Present valves are leaking, and this leads to Seal Section contamination, which in conjunction with equipment thermal cycles leads to motor contamination and ultimately, to motor failure. The goal was to change valve features that are preventing a reliable operation, both at standard and at extreme operating conditions. The invention focus on the robust design and the location of valve moving parts, to place them in a clean environment to prevent the clogging and locking that results in a non-sealed situation. To prevent obstruction and blockages, tight tolerance sliding pieces are avoided, and a large diameter spring is placed in the clean portion of the cartridge. In addition, larger flow cross-sections guarantee that pressure equalization is achieved at a relative faster pace. The new valves retrofit available cartridge envelope.
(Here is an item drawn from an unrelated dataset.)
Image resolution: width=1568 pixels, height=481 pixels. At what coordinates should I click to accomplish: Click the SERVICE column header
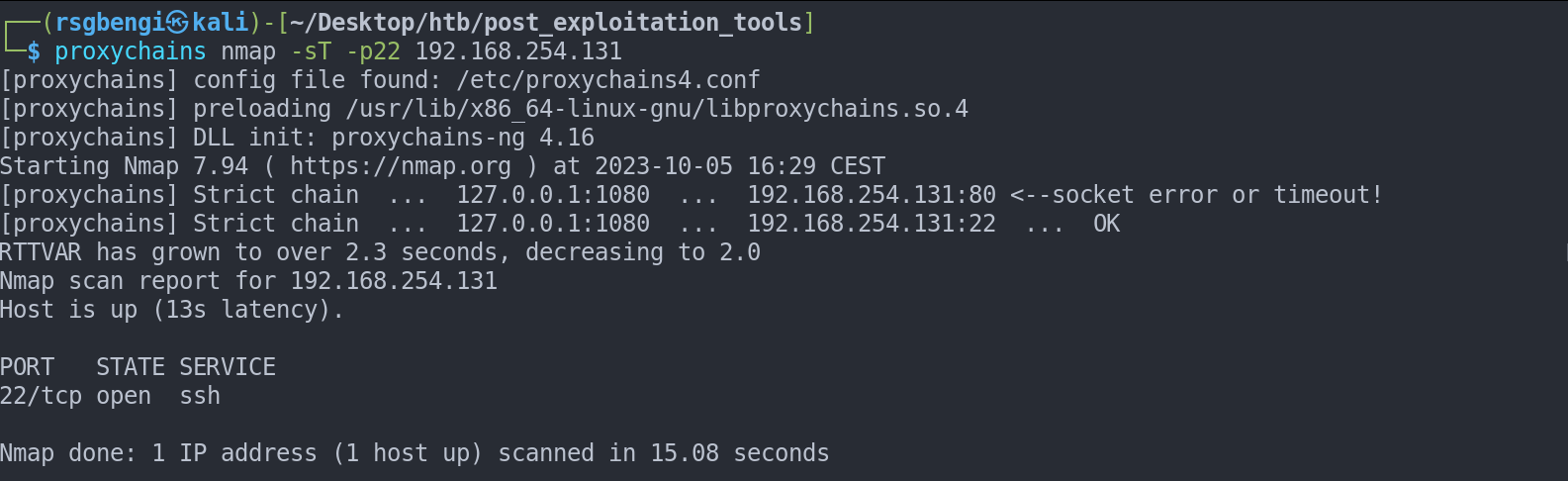[228, 367]
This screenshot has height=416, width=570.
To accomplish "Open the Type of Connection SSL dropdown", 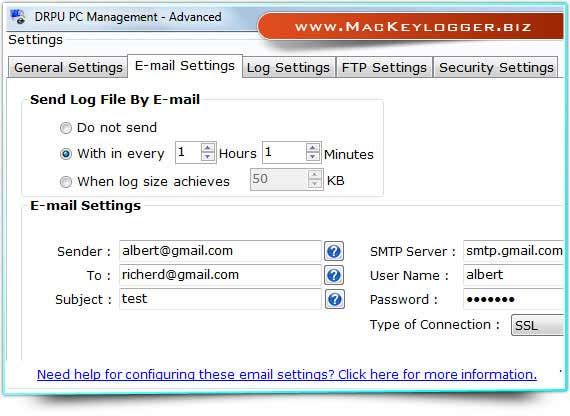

Present valves leak because: • The spring and poppet work flooded in well fluid. Well fluid debris and high viscosity inhibit close-tolerance parts movement, hampering shutting effectiveness. • The seat O-Ring placed on valve body swells and deform at operating conditions, not offering a neat surface for the poppet to seal. The proposed valve sketched in the attachment accomplishes with the following features: • The Spring is located in the clean-oil filled cavity, keeping from the very beginning the moving parts away from direct well debris. • In the long run some bitumen and solids would migrate to the interior of the first cartridge. To prevent them from obstructing the valve movements: • the moving parts don’t have tight clearances, and • the spring is as large as possible for the available room. • To ease the construction, the zero-leak seal is achieved by an O-Ring located on the poppet. The elastomer must be carefully selected to operate at well conditions. • To speed the time necessary for seal pressure equalization, internal valve cross sections are increased, allowing a higher oil flow rate.

One alternative design done on a...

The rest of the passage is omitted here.